Zelda fans have every right to their passion. Being a Zelda fan myself, I understand the love, the joy, and even the fanaticism inspired by a franchise devoted to exploration, fantasy, and heroism. The resulting fandom that has blossomed since 1986 has been an ever-growing collection of gamers, artists, writers, musicians, and more, as those with Zelda games as part of their childhood go out into the world to discover their own adventures and misadventures alike. However, there are drawbacks to such fanaticism when coupled with the internet; one of which is the abundant access to, and thus the subsequent desire for, increasing amounts of information. We live in an era where oodles of information is at our fingertips, and news sources, Zelda news sources included, are bound to take advantage.

It is the simultaneous coupling of excitement that news exists and excitement to share it that can lead reporters to waver in regards to the responsibility of checking sources and publishing facts accurately. Journalistic integrity across the board is arguably getting rarer, especially with surges in enthusiastic rumors taken too seriously, morally questionable leaks, and lazy reporters focusing only on getting a story out. There is no news outlet exempt from these critiques, though as a Zelda Dungeon reporter, I try my best to report on facts accurately and informedly, not only because it feels right but also because the team here is encouraged to do our best to relay properly sourced information and to provide its proper context. I’m sure every reporter for every news outlet is encouraged similarly. We try not to contribute to the spread of misinformation, misrepresentation, and distortion of facts — journalistic “snowballing,” if you will.

And the latest video essay from YouTube channel The Hyrule Journals, entitled “The Snowball Effect Of Zelda Journalism,” provides a sobering reminder for why we operate in this manner.

The video highlights the issues and pitfalls in credulously trusting news sources by highlighting a situation that occurred in 2018, with roots back to the 1963 animated film The Little Prince And The Eight Headed Dragon. In short, an animator on the movie, whom was also a Nintendo employee for a time, was falsely credited as an art director for The Wind Waker, with a confusingly worded tweet resulting in numerous articles from a variety of outlets that compounded upon each other, until a particular article from a Zelda fan site was used as a source on Zelda Wiki.

Yoichi Katabe, who is rightfully credited as an artist on A Link to the Past, Link’s Awakening, and the Broadcast Satellite version of The Legend of Zelda, is now confusingly mistaken for also having a large role in The Wind Waker‘s art design/animation. Although the films Katabe contributed to in the 60’s and 70’s may have had a visual influence on the 2002 Zelda game, the art director for The Wind Waker was Satoru Takizawa, and Katabe was never mentioned in the game’s credits at all. When Katabe was asked if he was “at the origin of the very particular graphic style” of The Wind Waker, he said the following:

“Everyone tells me that I influenced them, but I have no direct connection with this game! In fact, I had worked on “The Mischievous Prince and the Extermination of the Giant Snake”, [made in 1963, unpublished in France] when I was at the Toei, and to give a very Japanese touch to the drawings we were inspired by haniwa [very clean, almost naive old sculptures]. I suspect that the Wind Waker team had seen the film.” [lemonde.fr]

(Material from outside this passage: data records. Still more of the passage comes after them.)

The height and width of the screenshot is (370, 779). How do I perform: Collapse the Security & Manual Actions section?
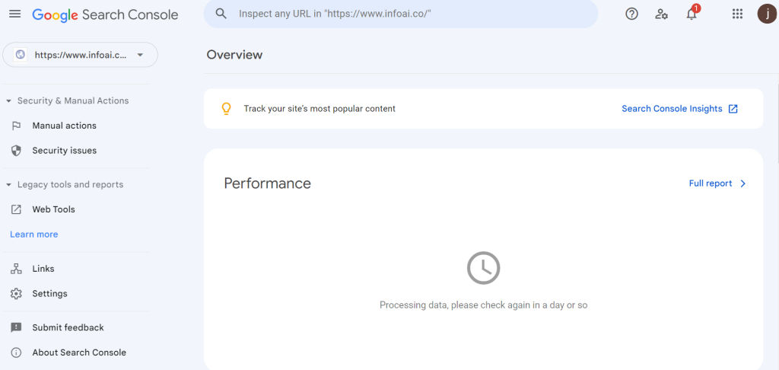[x=8, y=101]
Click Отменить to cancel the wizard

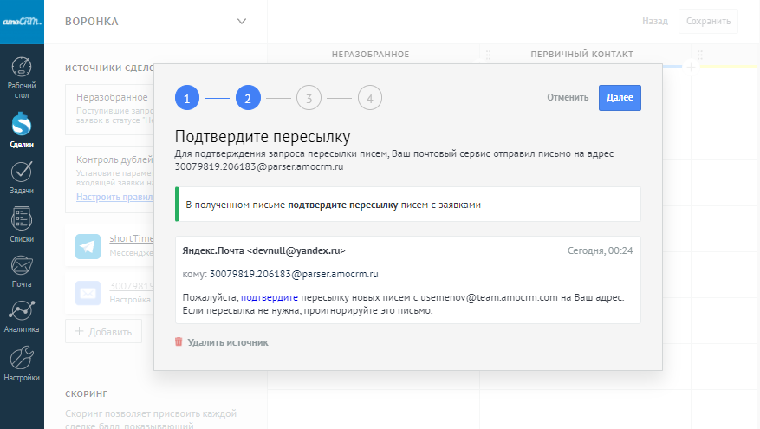coord(567,97)

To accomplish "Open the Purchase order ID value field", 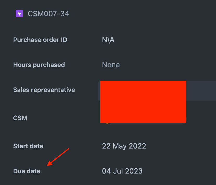I will [108, 40].
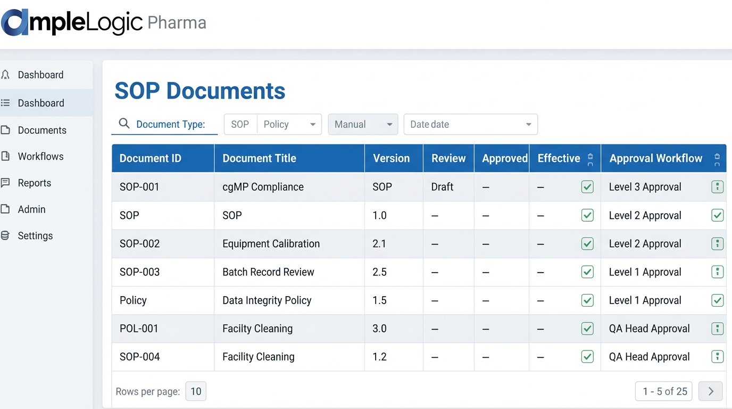Open the Workflows sidebar icon
The height and width of the screenshot is (409, 732).
pyautogui.click(x=6, y=157)
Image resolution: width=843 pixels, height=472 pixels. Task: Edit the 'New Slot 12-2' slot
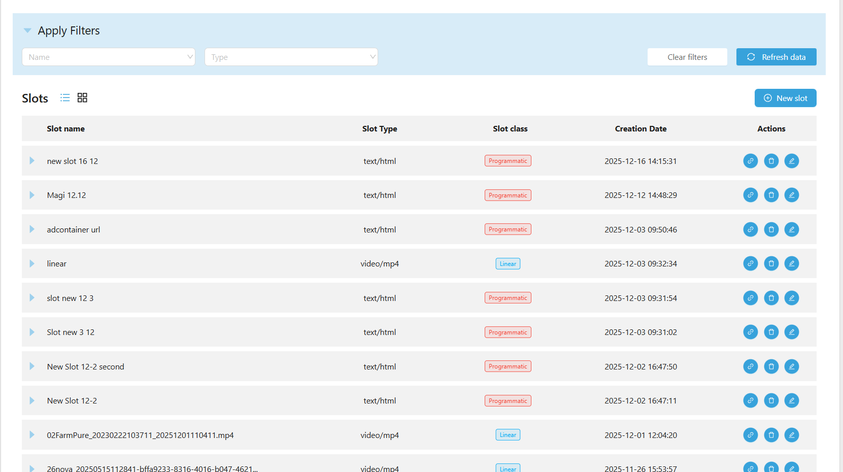click(791, 401)
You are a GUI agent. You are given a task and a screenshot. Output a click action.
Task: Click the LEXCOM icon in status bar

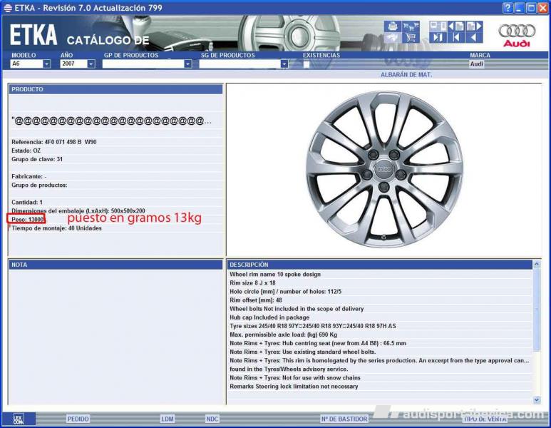coord(19,419)
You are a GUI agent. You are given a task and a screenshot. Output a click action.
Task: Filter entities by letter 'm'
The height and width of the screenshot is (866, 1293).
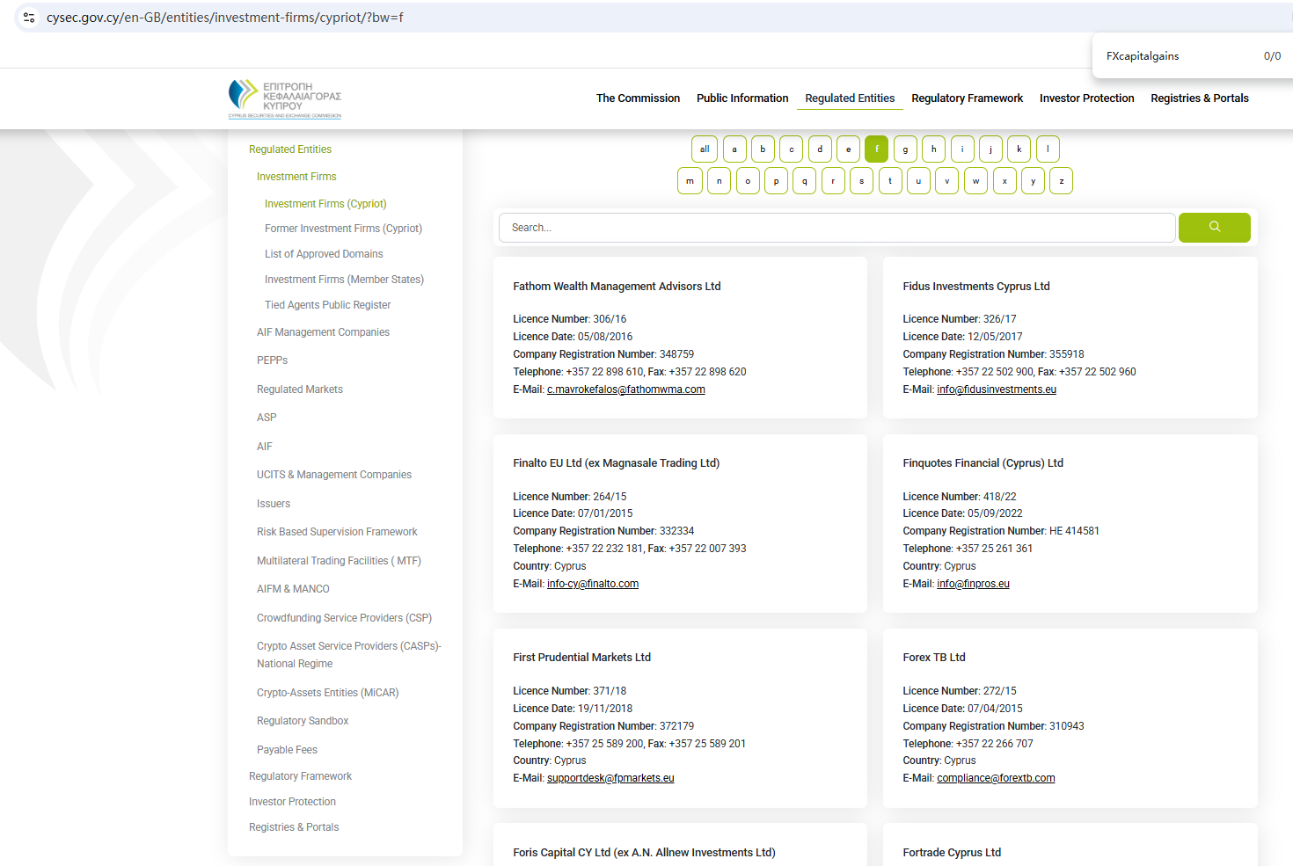tap(690, 181)
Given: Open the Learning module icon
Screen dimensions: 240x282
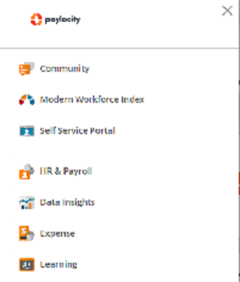Looking at the screenshot, I should pyautogui.click(x=27, y=264).
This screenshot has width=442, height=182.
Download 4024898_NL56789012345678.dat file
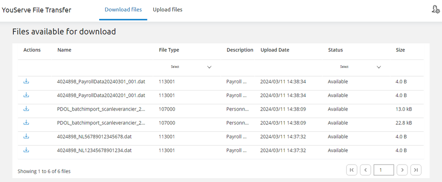coord(26,136)
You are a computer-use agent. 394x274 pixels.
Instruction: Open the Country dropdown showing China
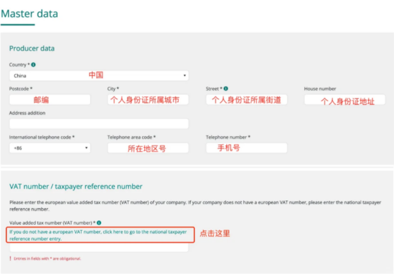tap(99, 76)
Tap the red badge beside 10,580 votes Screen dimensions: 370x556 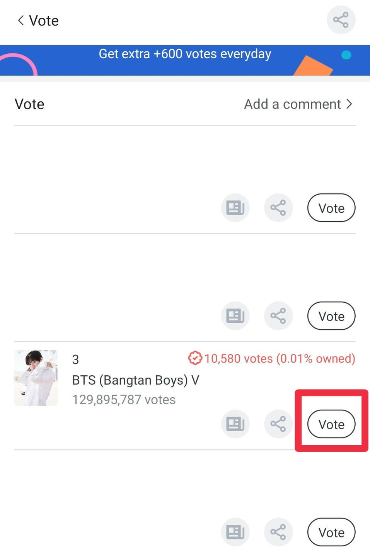click(x=195, y=358)
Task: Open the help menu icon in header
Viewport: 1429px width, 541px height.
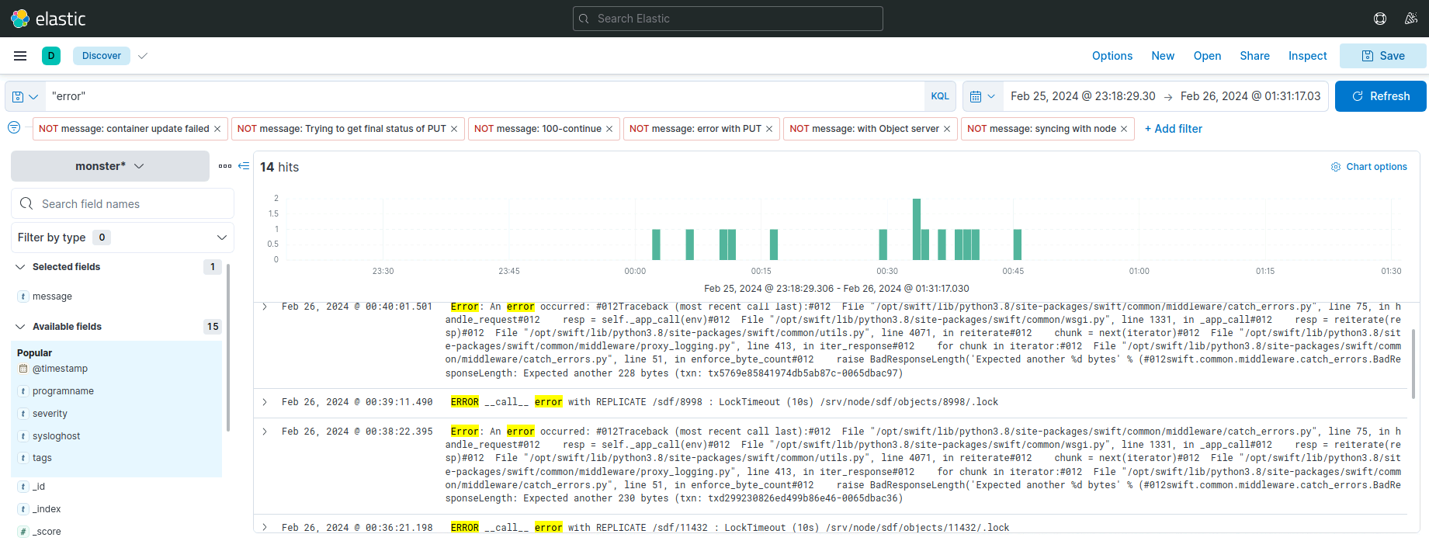Action: click(1380, 19)
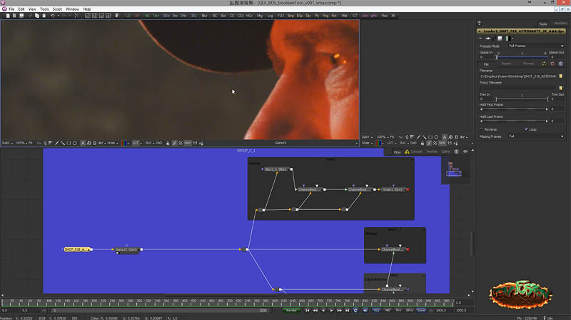
Task: Select the Blur tool in the toolbar
Action: [x=205, y=14]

“The Snowball Effect Of Zelda Journalism” — alternatively titled “Hearsay” — was written and produced by Javed Sterritt. Translations were done by Katrina Scialdone, the thumbnail was by HotCyder, and the music was provided in partnership with Musicbed. “Hearsay” is the second in a series of cinematic essays by Javed Sterritt, a series collectively known as The Hyrule Journals. You can check out the website for the series here, as well as the first segment “Line By Line” here, which talks about the development of Majora’s Mask.

The incident described in the video isn’t the only time the Zelda fandom has been misinformed in such a manner. A few instances that might sound familiar — all teeming with poor sourcing, speculation, rumor, and hearsay — include outlets crediting the wrong developer for an A Link to the Past PC port, reporting speculation about Nintendo patent filings or trademark renewals with little consideration to pertinent facts or historical relevance, claiming absolutely that a Zelda 35th anniversary poster from GameStop predicted what Zelda games were arriving on the Switch, and two separate instances where voice actors’ statements during interviews were taken out of context and overdramatized by journalists. Zelda Dungeon itself admittedly contributed to a snowball relating to Breath of the Wild‘s Spanish voice actors getting misrepresented by the press and have since amended our own reporting.

The two biggest problems to me in regards to journalistic snowballing are journalists taking an already-written article as fact, without questioning where the information is coming from, and journalists making assumptions or rewording rumors as facts for the purpose of clicks, views, and attention. As a reporter working on this site, I can think back to more than one occasion where an article had a fishy source I pointed out, or when there were things that came up that I and others felt uneasy about reporting as fact and thus didn’t. I’m not saying that Zelda Dungeon is innocent or perfect; I’m just saying that our team has seen firsthand how a story circulating around the internet can get out of control. We try our best, like everyone does, to bring you Zelda news that is factual, relevant, and well-researched.